5. [Builder] Transforms Project4. Create A Cleaned Output

4 - Create a cleaned output

This content is also available at learn.palantir.com ↗ and is presented here for accessibility purposes.

📖 Task Introduction

Your passengers_raw data could use a few cleaning steps before making it available for broader use in your organization:

  • Converting the dob column to a date type
  • Removing unnecessary columns left over from the JSON parsing process
  • Normalizing the flyer_status column

🔨 Task Instructions

  1. You’re currently in your .../data/raw/ folder.

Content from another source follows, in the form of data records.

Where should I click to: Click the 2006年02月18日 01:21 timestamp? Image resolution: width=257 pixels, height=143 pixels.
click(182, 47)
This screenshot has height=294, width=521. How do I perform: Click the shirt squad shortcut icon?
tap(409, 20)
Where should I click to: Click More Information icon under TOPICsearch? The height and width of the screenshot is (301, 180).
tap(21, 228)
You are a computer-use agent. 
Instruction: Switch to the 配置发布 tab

Proceed to .../data/clean/.

  2. Add a new pipeline artifact called passengers_datasource_clean.

  3. Import the two datasets you just output into your .../raw/ folder.

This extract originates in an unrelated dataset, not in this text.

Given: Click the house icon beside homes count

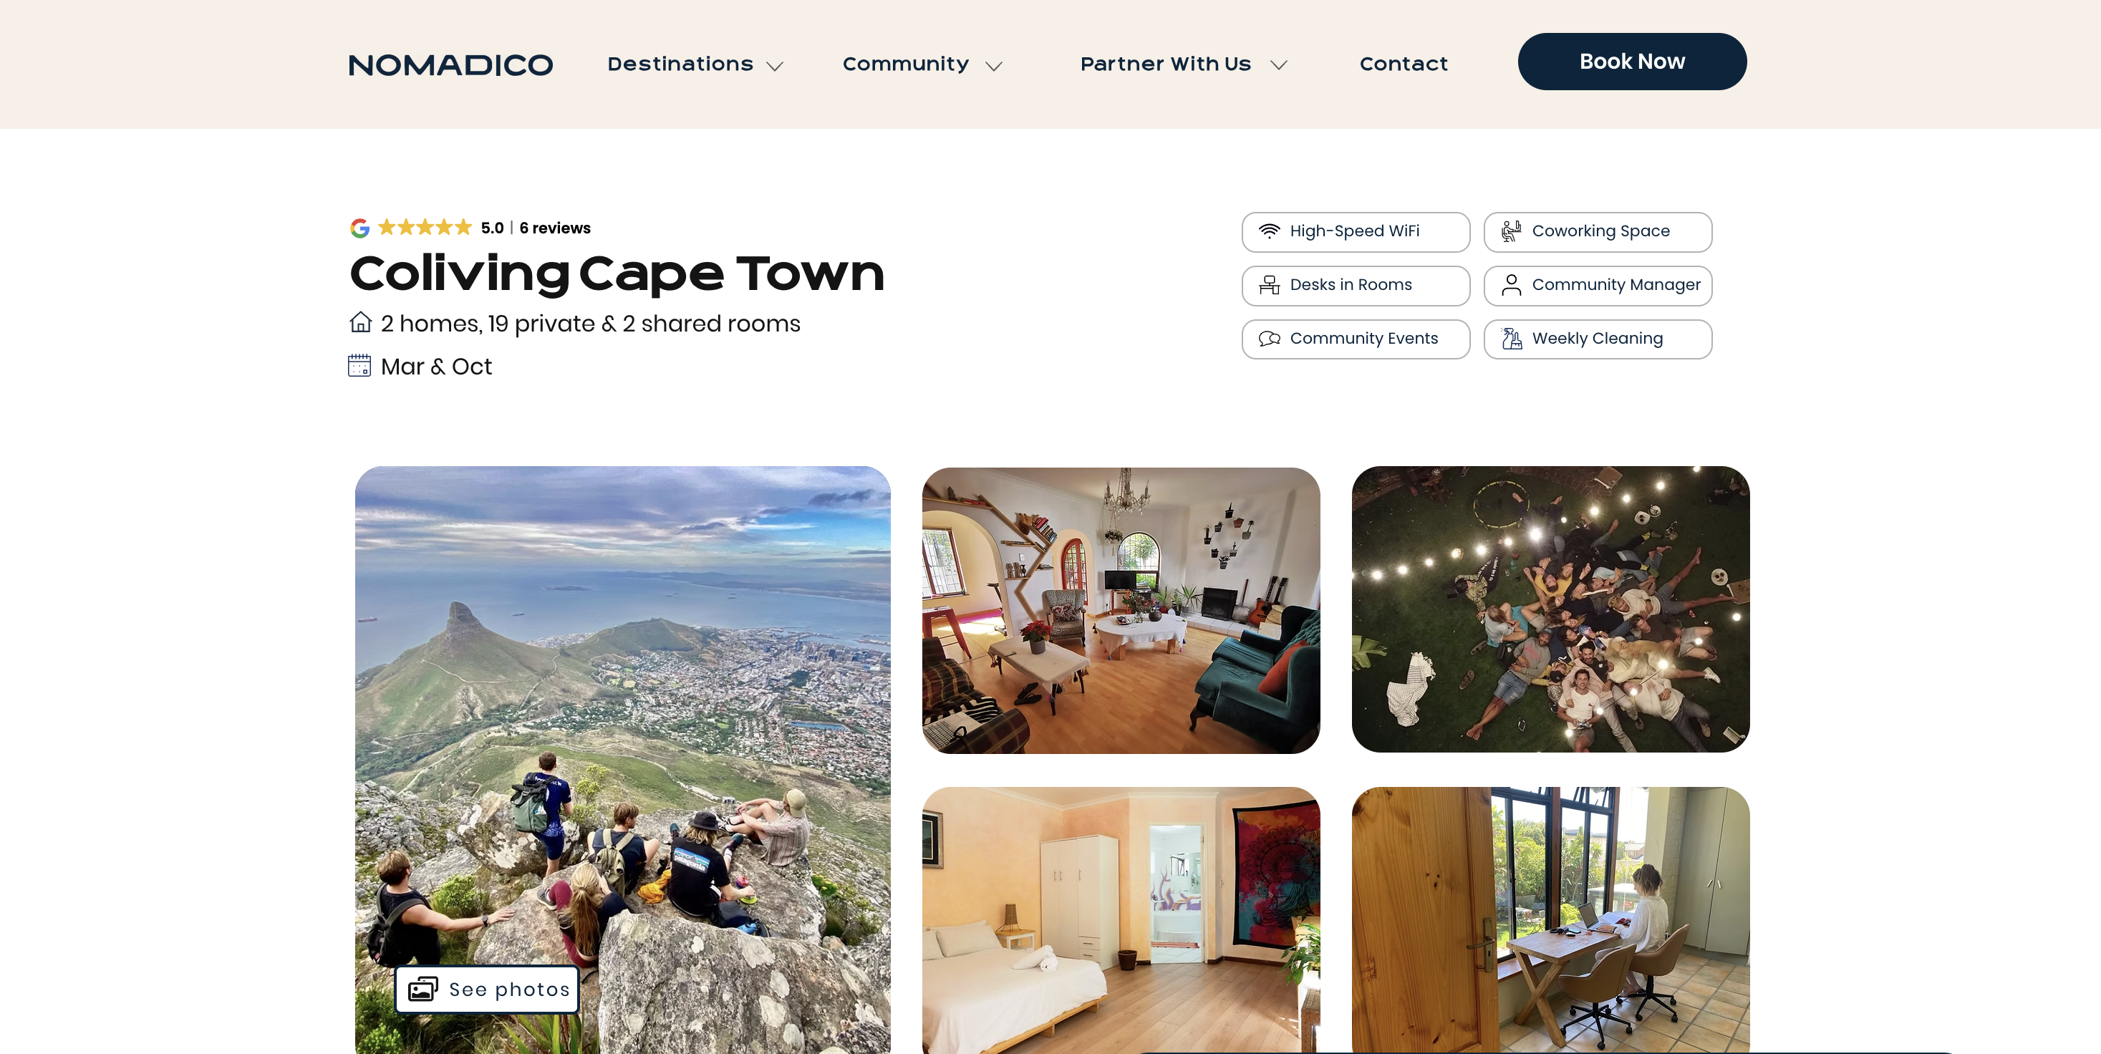Looking at the screenshot, I should coord(360,322).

  4. passenger_flight_alerts_raw doesn't need any cleaning. Create an output for it called passenger_flight_alerts_clean.

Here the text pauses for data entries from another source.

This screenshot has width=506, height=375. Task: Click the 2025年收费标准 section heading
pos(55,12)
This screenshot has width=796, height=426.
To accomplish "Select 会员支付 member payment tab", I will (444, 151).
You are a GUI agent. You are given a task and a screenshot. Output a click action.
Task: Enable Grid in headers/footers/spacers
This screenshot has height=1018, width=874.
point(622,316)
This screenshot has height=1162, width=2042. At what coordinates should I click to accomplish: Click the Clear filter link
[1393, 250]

  5. Add a transform step after passengers_raw with the following logic (see images below for assistance if needed):

    • CAST the dob column to a date type after using concatenate strings to append "19" to the year
    • Drop the _error and _file columns
    • Apply the Title Case transform for the flyer_status column

    For Step 5, first, clean the dob column using concatenate strings to prepend "19" to the year, as pictured in the first screenshot, to prepare it for the CAST and other cleanup pictured in the second screenshot.

    5a:

    5b:

  6. Name your transform node Clean Passengers.

  7. Create an output from your transform called passengers_clean.

  8. Color the nodes on the graph as desired.

  9. Save and deploy your pipeline.